>> Begin Records shown

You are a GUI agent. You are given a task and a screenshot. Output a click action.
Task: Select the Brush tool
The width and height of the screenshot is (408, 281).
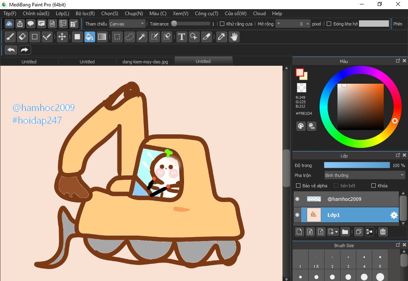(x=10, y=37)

>> End Records shown
>> Begin Records shown

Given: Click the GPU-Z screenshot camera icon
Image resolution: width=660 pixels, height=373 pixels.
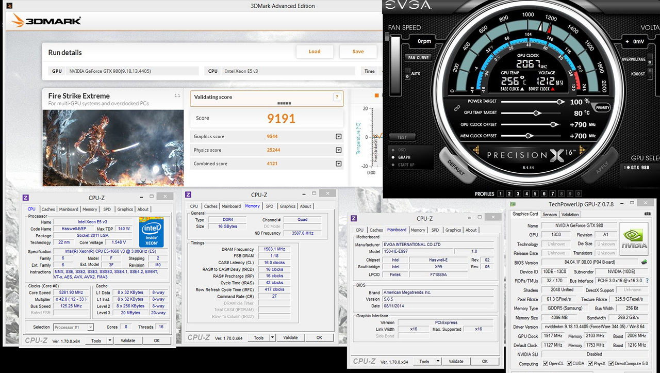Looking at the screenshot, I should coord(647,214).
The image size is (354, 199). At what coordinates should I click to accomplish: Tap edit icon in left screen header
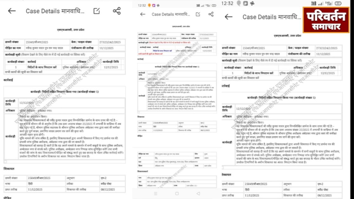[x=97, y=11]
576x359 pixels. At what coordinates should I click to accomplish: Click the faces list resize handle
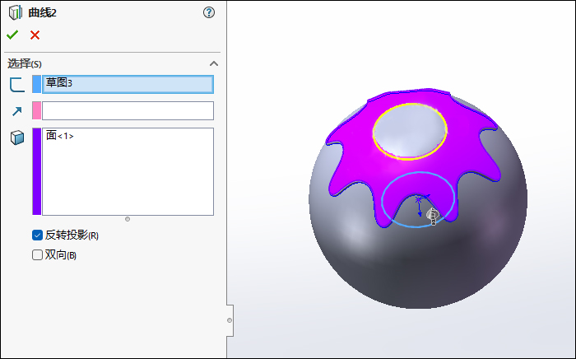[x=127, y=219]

>> End Records shown

▶ _Required task_: Render the entries from the line containing "Given: Click the GPU-Z screenshot camera icon" through the line containing "[x=97, y=11]" as a Markdown table with columns headed Row and Entry Line, omitting blank lines and leaving out the pictures.

▶ _Written answer_:
| Row | Entry Line |
|---|---|
| 1 | Given: Click the GPU-Z screenshot camera icon |
| 2 | Image resolution: width=660 pixels, height=373 pixels. |
| 3 | Looking at the screenshot, I should coord(647,214). |
| 4 | The image size is (354, 199). At what coordinates should I click to accomplish: Tap edit icon in left screen header |
| 5 | [x=97, y=11] |